## INPUT RECORDS

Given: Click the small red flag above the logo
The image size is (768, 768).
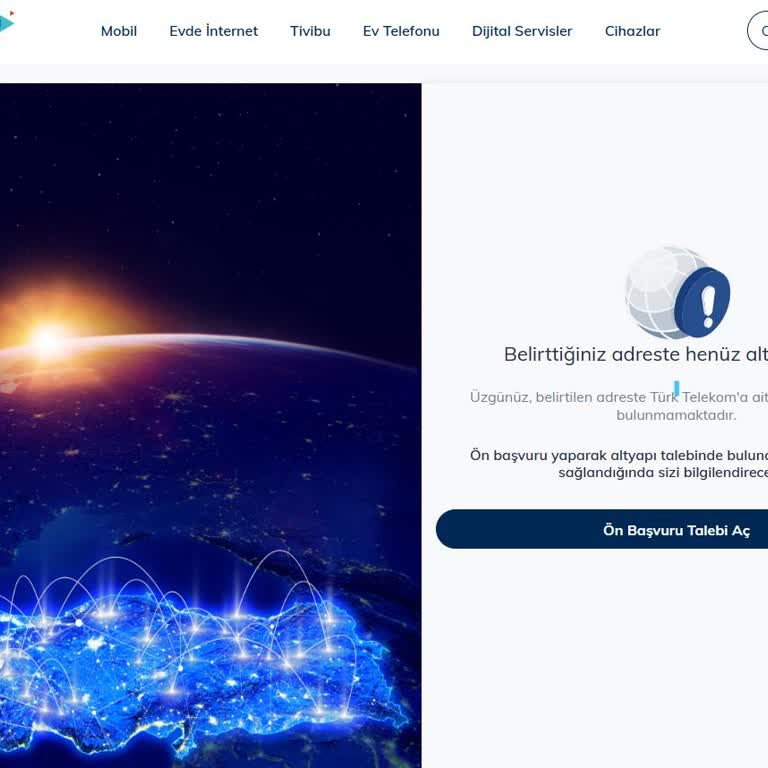Looking at the screenshot, I should pos(12,13).
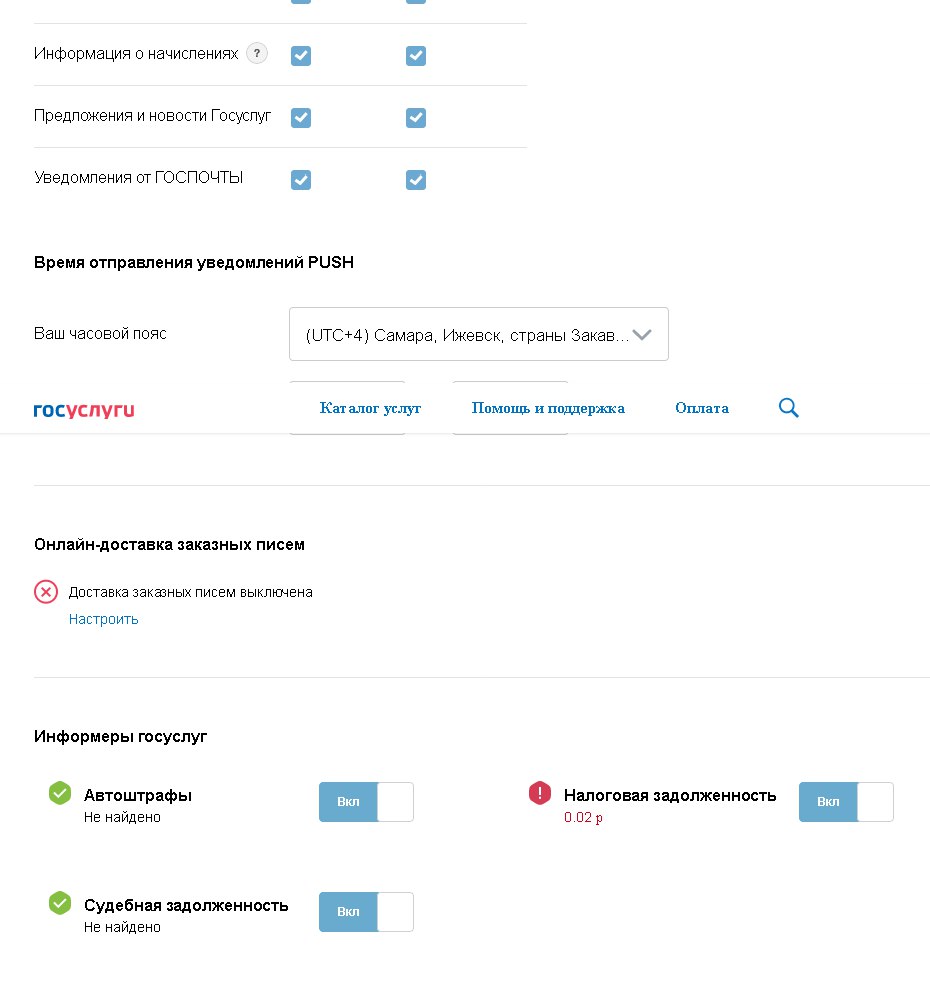
Task: Click the search magnifier icon
Action: [x=788, y=408]
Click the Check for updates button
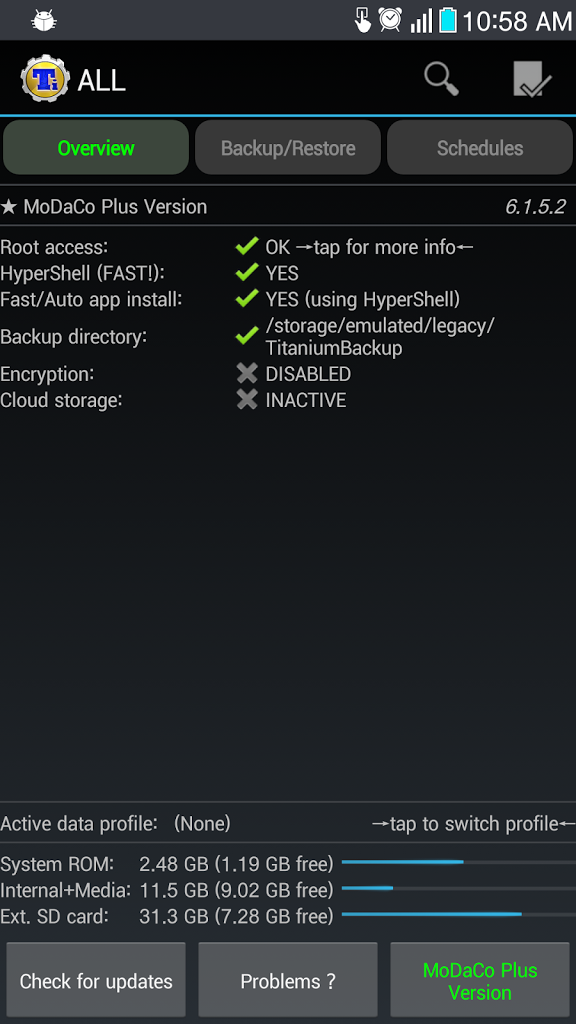This screenshot has width=576, height=1024. (96, 981)
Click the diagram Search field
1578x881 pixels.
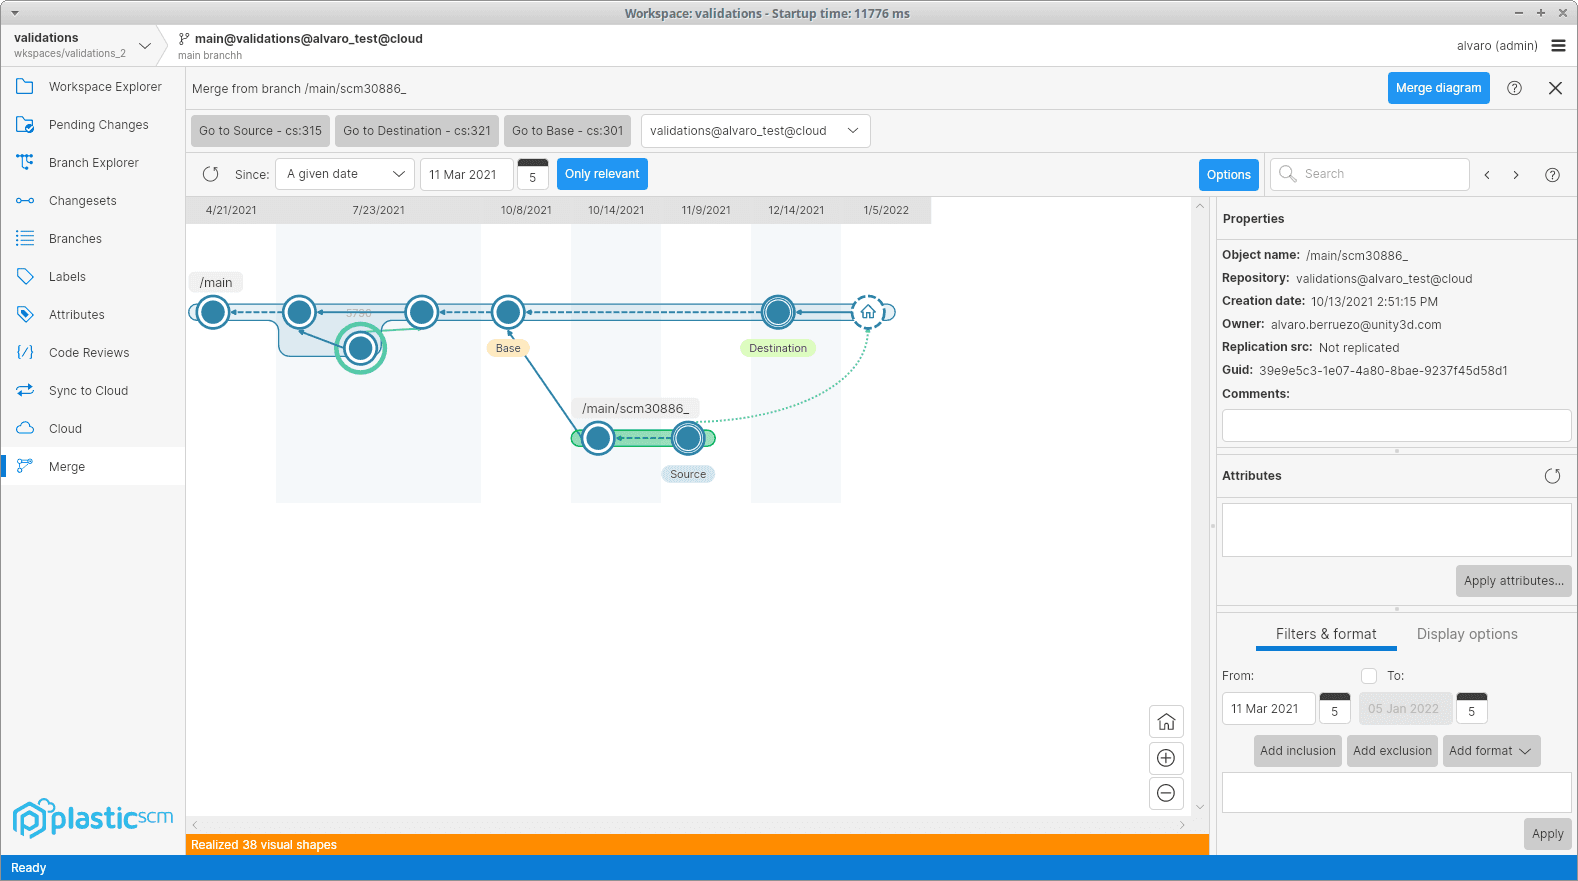(x=1380, y=174)
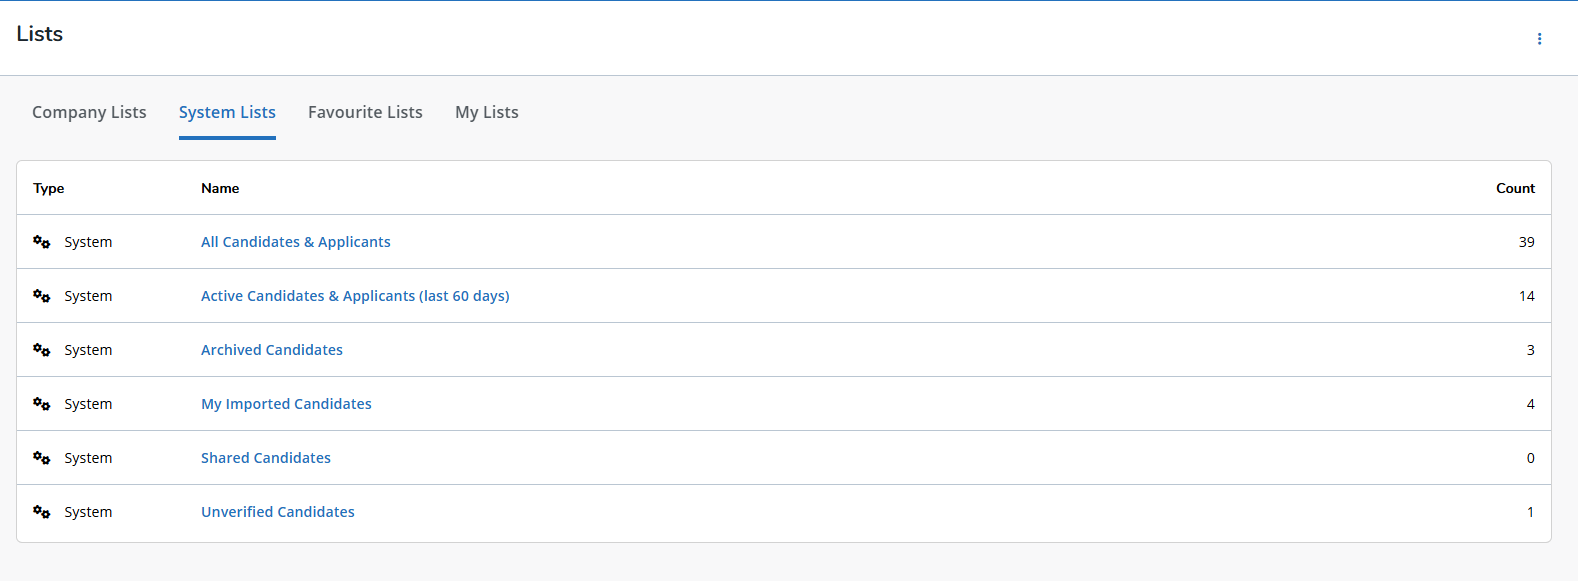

## INSTRUCTIONS FOR THE TASK
Beginning at the line that contains "The image size is (768, 768)." and ending at the last line of the data, return each line exactly; no picture belongs in the copy.

## WORKED SOLUTION
The image size is (768, 768).
Looking at the screenshot, I should pos(12,13).
Task: Click the search magnifier icon
Action: [x=788, y=408]
Click the Check for updates button
This screenshot has width=576, height=1024. (96, 981)
Click the diagram Search field
1578x881 pixels.
(x=1380, y=174)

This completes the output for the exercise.